Além disso, concretamente são “inumeráveis situações de sofrimento em que se encontram imersos muitos sacerdotes, ou porque participantes da experiência humana da dor na multiplicidade das suas manifestações, ou porque incompreendidos pelos próprios destinatários do seu ministério: como não recordar tantos sacerdotes ofendidos na sua dignidade, impedidos na sua missão e, às vezes, mesmo perseguidos até ao supremo testemunho do sangue? (Bento XVI. Carta para a proclamação de um Ano Sacerdotal por ocasião do 150º aniversário do dies natalis do Santo Cura d’Ars, 16/06/2009).

Listagem:
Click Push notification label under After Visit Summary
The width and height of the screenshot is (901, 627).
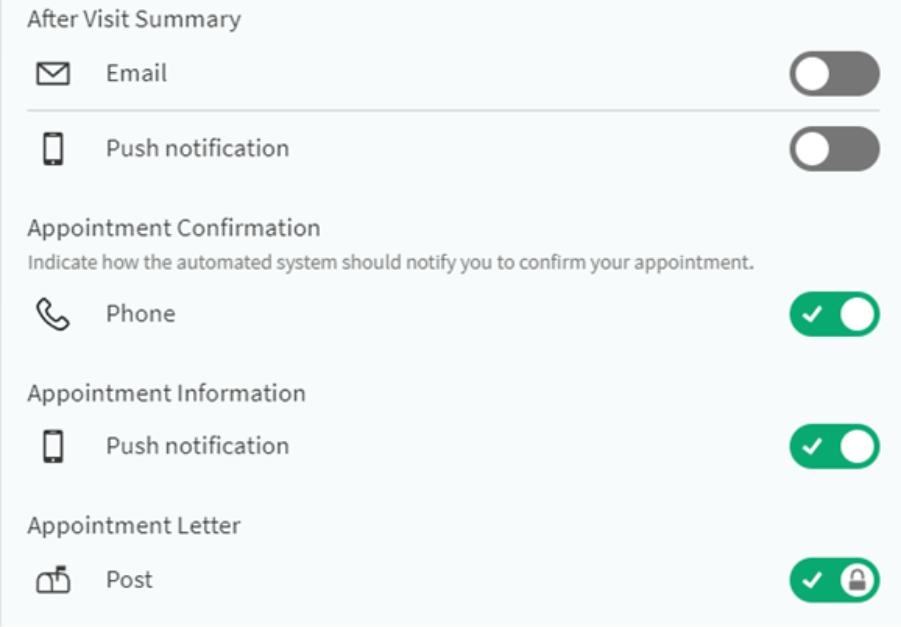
--
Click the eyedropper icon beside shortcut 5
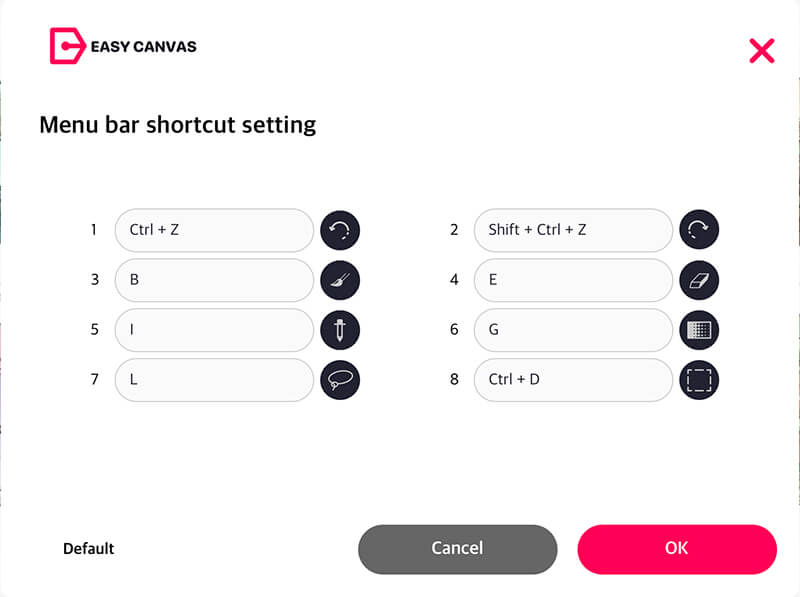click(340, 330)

Exercícios a fazer:
A - No texto sobre o sofrimento dos sacerdotes, reescreva a parte que começa com "Além disso, concretamente" e vai até "Cura d’Ars, 16/06/2009).", substituindo "sacerdotes" por "padres".
B - Passe para o inglês esta frase do texto sobre o sofrimento dos sacerdotes: «Além disso, concretamente são “inumeráveis situações de sofrimento em que se encontram imersos muitos sacerdotes, ou porque participantes da experiência humana da dor na multiplicidade das suas manifestações, ou porque incompreendidos pelos próprios destinatários do seu ministério: como não recordar tantos sacerdotes ofendidos na sua dignidade, impedidos na sua missão e, às vezes, mesmo perseguidos até ao supremo testemunho do sangue?»
C - Dê sequência ao texto sobre o sofrimento dos sacerdotes, começando logo depois da última frase.

Respostas:
A -
Além disso, concretamente são “inumeráveis situações de sofrimento em que se encontram imersos muitos padres, ou porque participantes da experiência humana da dor na multiplicidade das suas manifestações, ou porque incompreendidos pelos próprios destinatários do seu ministério: como não recordar tantos padres ofendidos na sua dignidade, impedidos na sua missão e, às vezes, mesmo perseguidos até ao supremo testemunho do sangue? (Bento XVI. Carta para a proclamação de um Ano Sacerdotal por ocasião do 150º aniversário do dies natalis do Santo Cura d’Ars, 16/06/2009).

B - Moreover, in concrete terms there are “countless situations of suffering in which many priests find themselves immersed, either because they share in the human experience of pain in the many forms it takes, or because they are misunderstood by the very people their ministry is meant for: how can we fail to remember so many priests offended in their dignity, hindered in their mission and, at times, even persecuted to the point of the supreme witness of blood?

C -
São desafios pertinentes que atingem toda a nossa vivência como sacerdotes, porque “falar da dimensão humano-afetiva requer observar a dimensão comunitária, pois o padre vive numa realidade, que mexe com os seus sentimentos. Da mesma forma, falar da dimensão espiritual requer observar que ela tem uma ligação direta com a dimensão pastoral” (D. Sérgio Rocha. Coletiva de imprensa realizada na 47ª edição da Assembléia Geral dos Bispos do Brasil, em: Notícias da CNBB, 22/04/09). De fato, não somos “super-homens”, impassíveis. Temos que assumir positivamente a nossa dimensão pessoal, pois “o presbítero, antes de tudo, é um homem, é um cristão” (Estudo da CNBB, 88, n. 131), “pelo batismo, filho de Deus” (Doc. da CNBB, 75, n. 4; Cf. Mt 3,17; Mc 1,11; Lc 3,22). E por ser um homem, “é preciso ter presente que a Igreja não pretende que só gente perfeita seja considerada digna do ministério” (Estudo da CNBB, 88, n. 132).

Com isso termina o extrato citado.